• Stated exercise: Copy each of the following records exactly, line for line, without changing anything.

--

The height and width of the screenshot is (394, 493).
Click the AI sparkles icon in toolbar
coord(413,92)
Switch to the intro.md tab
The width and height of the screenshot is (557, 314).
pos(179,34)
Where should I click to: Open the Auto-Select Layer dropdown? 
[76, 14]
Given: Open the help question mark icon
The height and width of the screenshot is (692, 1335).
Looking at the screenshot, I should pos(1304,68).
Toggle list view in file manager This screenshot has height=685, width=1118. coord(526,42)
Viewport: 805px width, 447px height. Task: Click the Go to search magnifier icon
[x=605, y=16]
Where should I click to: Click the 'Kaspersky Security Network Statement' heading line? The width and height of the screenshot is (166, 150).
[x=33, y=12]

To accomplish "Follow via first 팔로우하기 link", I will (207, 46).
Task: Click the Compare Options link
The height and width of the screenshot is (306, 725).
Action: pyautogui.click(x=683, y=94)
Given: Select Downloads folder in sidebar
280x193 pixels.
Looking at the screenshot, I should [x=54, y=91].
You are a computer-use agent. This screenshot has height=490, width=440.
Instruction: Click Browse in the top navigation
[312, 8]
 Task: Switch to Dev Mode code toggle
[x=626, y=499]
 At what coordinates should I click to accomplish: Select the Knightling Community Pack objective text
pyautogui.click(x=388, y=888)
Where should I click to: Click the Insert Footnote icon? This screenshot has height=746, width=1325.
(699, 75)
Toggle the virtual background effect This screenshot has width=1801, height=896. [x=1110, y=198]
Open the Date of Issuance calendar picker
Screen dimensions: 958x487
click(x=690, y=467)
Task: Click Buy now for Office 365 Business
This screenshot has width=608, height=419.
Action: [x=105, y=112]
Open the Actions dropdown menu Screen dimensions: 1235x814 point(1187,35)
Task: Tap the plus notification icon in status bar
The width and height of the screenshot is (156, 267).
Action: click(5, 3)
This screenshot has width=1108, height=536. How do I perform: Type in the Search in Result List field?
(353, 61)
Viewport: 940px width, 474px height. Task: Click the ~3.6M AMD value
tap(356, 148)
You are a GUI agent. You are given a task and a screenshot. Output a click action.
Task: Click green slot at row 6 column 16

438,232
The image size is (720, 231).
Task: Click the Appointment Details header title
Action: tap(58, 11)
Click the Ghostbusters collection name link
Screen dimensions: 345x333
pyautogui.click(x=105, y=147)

--

• Written answer:
The height and width of the screenshot is (394, 493).
Click the AI sparkles icon in toolbar
coord(413,92)
Switch to the intro.md tab
The width and height of the screenshot is (557, 314).
pos(179,34)
Where should I click to: Open the Auto-Select Layer dropdown? 
[76, 14]
Given: Open the help question mark icon
The height and width of the screenshot is (692, 1335).
Looking at the screenshot, I should pos(1304,68).
Toggle list view in file manager This screenshot has height=685, width=1118. coord(526,42)
Viewport: 805px width, 447px height. Task: Click the Go to search magnifier icon
[x=605, y=16]
Where should I click to: Click the 'Kaspersky Security Network Statement' heading line? The width and height of the screenshot is (166, 150).
[x=33, y=12]

To accomplish "Follow via first 팔로우하기 link", I will (207, 46).
Task: Click the Compare Options link
The height and width of the screenshot is (306, 725).
Action: pyautogui.click(x=683, y=94)
Given: Select Downloads folder in sidebar
280x193 pixels.
Looking at the screenshot, I should [x=54, y=91].
You are a computer-use agent. This screenshot has height=490, width=440.
Instruction: Click Browse in the top navigation
[312, 8]
 Task: Switch to Dev Mode code toggle
[x=626, y=499]
 At what coordinates should I click to accomplish: Select the Knightling Community Pack objective text
pyautogui.click(x=388, y=888)
Where should I click to: Click the Insert Footnote icon? This screenshot has height=746, width=1325.
(699, 75)
Toggle the virtual background effect This screenshot has width=1801, height=896. [x=1110, y=198]
Open the Date of Issuance calendar picker
Screen dimensions: 958x487
click(x=690, y=467)
Task: Click Buy now for Office 365 Business
This screenshot has width=608, height=419.
Action: [x=105, y=112]
Open the Actions dropdown menu Screen dimensions: 1235x814 point(1187,35)
Task: Tap the plus notification icon in status bar
The width and height of the screenshot is (156, 267).
Action: click(5, 3)
This screenshot has width=1108, height=536. How do I perform: Type in the Search in Result List field?
(353, 61)
Viewport: 940px width, 474px height. Task: Click the ~3.6M AMD value
tap(356, 148)
You are a GUI agent. You are given a task and a screenshot. Output a click action.
Task: Click green slot at row 6 column 16

438,232
The image size is (720, 231).
Task: Click the Appointment Details header title
Action: tap(58, 11)
Click the Ghostbusters collection name link
Screen dimensions: 345x333
pyautogui.click(x=105, y=147)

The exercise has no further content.